What to work on:
Rewrite every line of the material below, requests included, shifting each coordinate in the answers up by 36. Omit the pictures.

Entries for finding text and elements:
********

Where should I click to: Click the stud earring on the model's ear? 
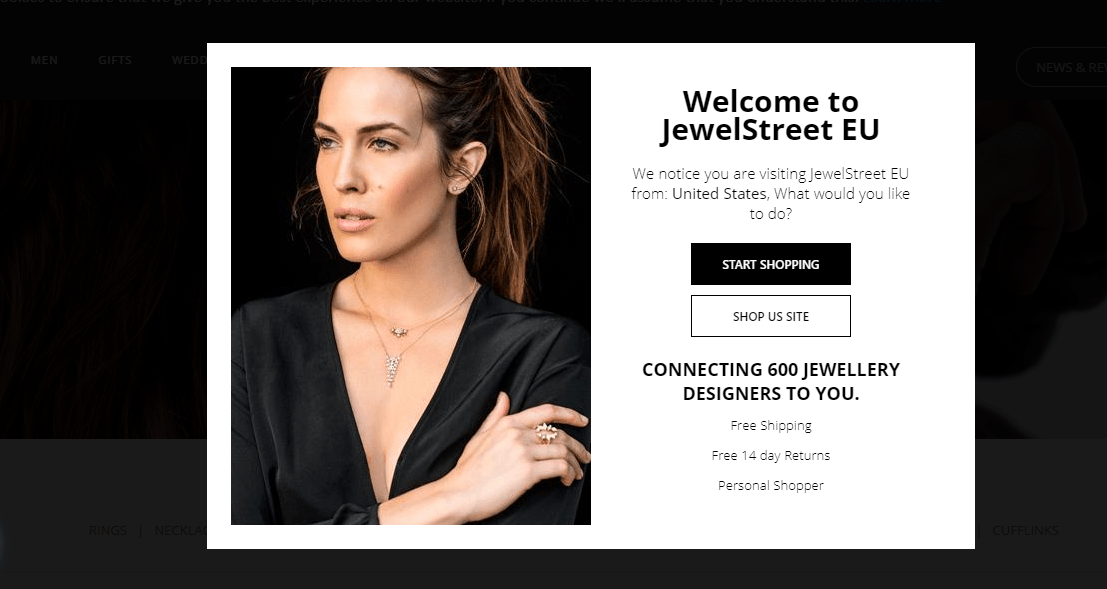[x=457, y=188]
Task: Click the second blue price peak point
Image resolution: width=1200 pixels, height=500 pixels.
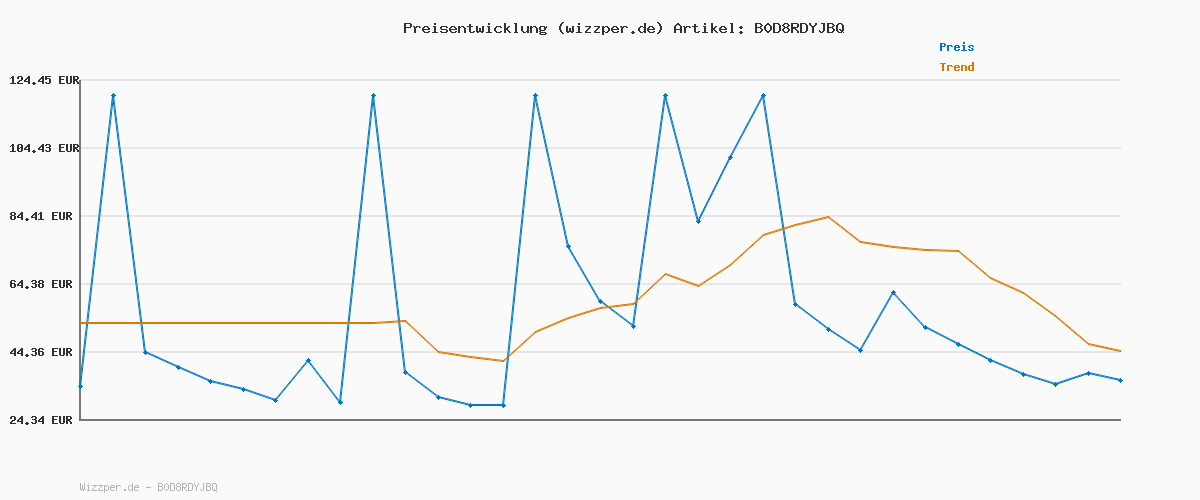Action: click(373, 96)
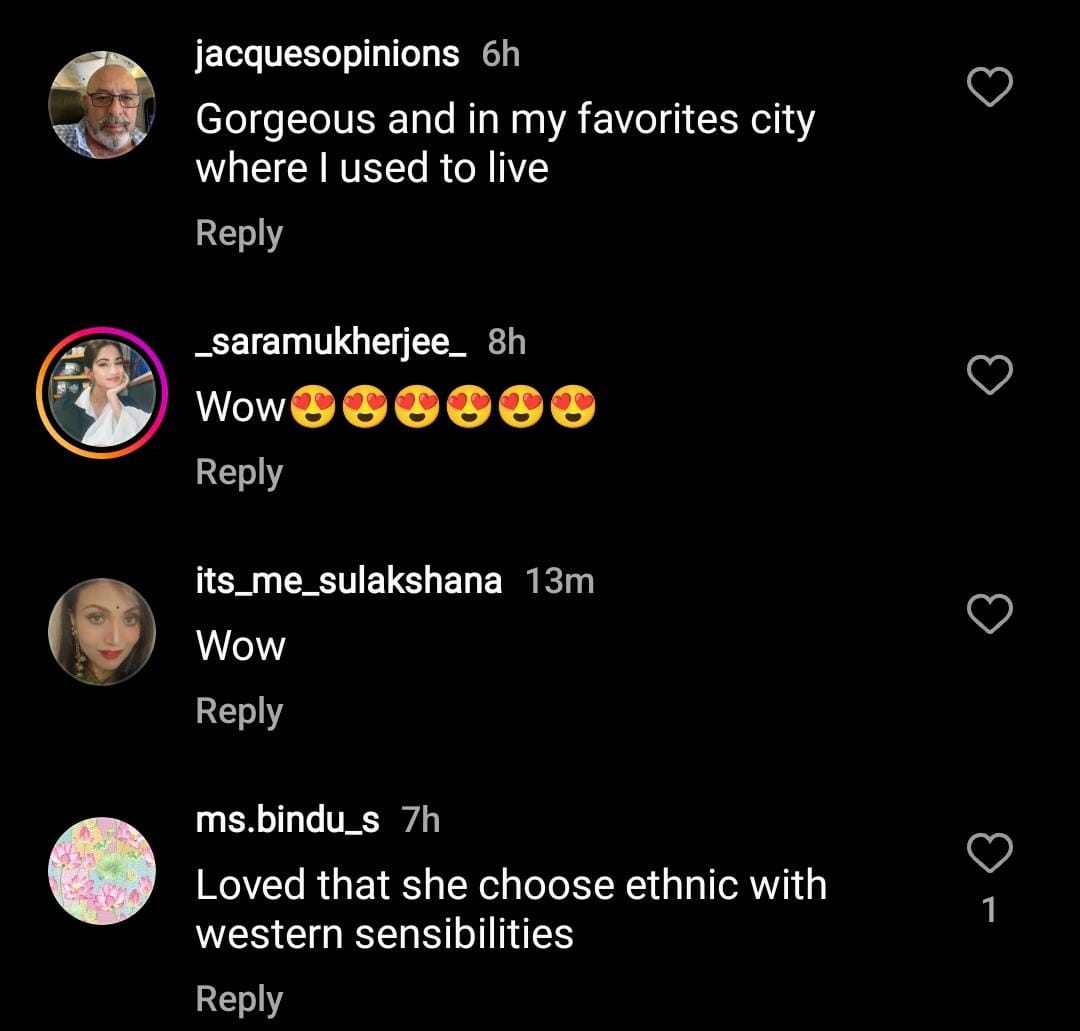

********

Full answer:
Where should I click to: Click the stud earring on the model's ear? 
[x=493, y=224]
Task: Click the second blue price peak point
Image resolution: width=1200 pixels, height=500 pixels.
Action: click(409, 132)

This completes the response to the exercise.